Single and multiple bonds in (strept)avidin-biotin interactions

Thanks to Dynamic Force Spectroscopy (DFS) and developments of massive data analysis tools, such as YieldFinder, Atomic Force Microscopy (AFM) becomes a powerful method for analyzing long lifetime ligand-receptor interactions. We have chosen the well-known system, (strept)avidin-biotin complex, as an experimental model due to the lack of consensus on interpretations of the rupture force spectrum (Walton et al., 2008). We present new measurements of force-displacement curves for the (strept)avidin-biotin complex. These data were analyzed using the YieldFinder software based on the Bell-Evans formalism. In addition, the Williams model was adopted to interpret the bonding state of the system.
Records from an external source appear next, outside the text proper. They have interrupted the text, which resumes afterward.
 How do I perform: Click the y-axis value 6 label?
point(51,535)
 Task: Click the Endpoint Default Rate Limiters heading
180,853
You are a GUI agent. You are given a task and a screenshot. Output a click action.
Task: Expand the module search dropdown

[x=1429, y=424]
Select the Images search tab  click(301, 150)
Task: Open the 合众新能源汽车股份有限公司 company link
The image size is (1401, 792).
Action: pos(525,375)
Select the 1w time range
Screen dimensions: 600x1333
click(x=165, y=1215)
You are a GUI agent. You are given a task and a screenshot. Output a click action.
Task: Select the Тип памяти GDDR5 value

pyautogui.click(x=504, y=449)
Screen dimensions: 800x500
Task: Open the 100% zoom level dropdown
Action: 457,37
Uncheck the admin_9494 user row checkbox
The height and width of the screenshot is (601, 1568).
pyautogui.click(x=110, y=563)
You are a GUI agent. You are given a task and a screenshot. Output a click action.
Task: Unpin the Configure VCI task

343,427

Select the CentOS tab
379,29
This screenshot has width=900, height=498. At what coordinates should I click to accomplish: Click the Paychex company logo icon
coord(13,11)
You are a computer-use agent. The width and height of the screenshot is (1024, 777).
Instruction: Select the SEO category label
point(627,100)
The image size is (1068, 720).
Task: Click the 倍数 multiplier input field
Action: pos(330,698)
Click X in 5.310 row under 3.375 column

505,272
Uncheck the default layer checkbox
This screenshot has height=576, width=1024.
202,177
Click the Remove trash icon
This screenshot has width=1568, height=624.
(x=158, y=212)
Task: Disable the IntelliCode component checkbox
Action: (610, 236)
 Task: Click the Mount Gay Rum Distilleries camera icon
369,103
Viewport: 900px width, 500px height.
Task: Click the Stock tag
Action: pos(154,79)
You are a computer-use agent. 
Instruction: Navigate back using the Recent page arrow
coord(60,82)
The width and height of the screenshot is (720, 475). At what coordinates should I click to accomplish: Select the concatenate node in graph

Our results indicate the presence of at least two energy barriers in two loading rate regimes. Combining with structural analysis, the energy barriers can be interpreted in a novel physico-chemical context as one inner barrier for H-bond ruptures (?<1 ?), and one outer barrier for escaping from the binding pocket which is blocked by the side chain of a symmetry-related Trp120 in the streptavidin tetramer. In each loading rate regime, the presence of multiple parallel bonds was implied by the Williams model. Interestingly, we found that in literature different terms created for addressing the apparent discrepancies in the results of avidin-biotin interactions can be reconciled by taking into account multiple parallel bonds.